In the data below, find the line with "Screen dimensions: 560x420" and output it along with every later line, exactly, but not the pictures.
■ ■ ■ ■
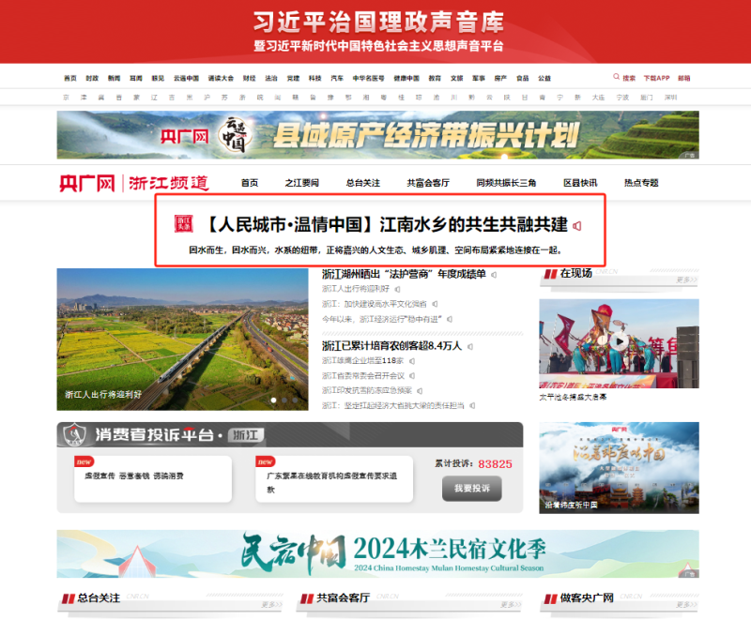Play the 太平桥 video in 在现场
This screenshot has width=751, height=620.
coord(619,341)
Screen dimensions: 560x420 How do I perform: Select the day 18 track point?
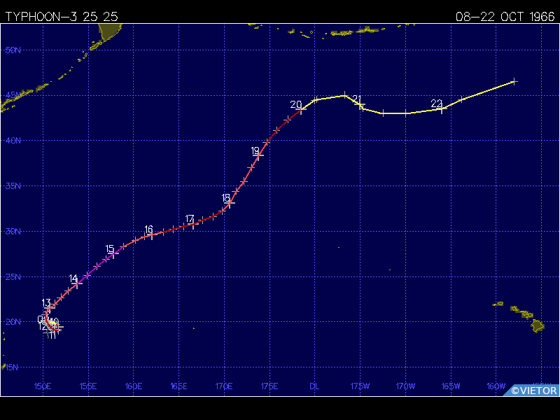[x=230, y=204]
■ ■ ■ ■
§ **Solution below**
Screen dimensions: 560x420 How do I perform: Select the day 18 track point?
[x=230, y=204]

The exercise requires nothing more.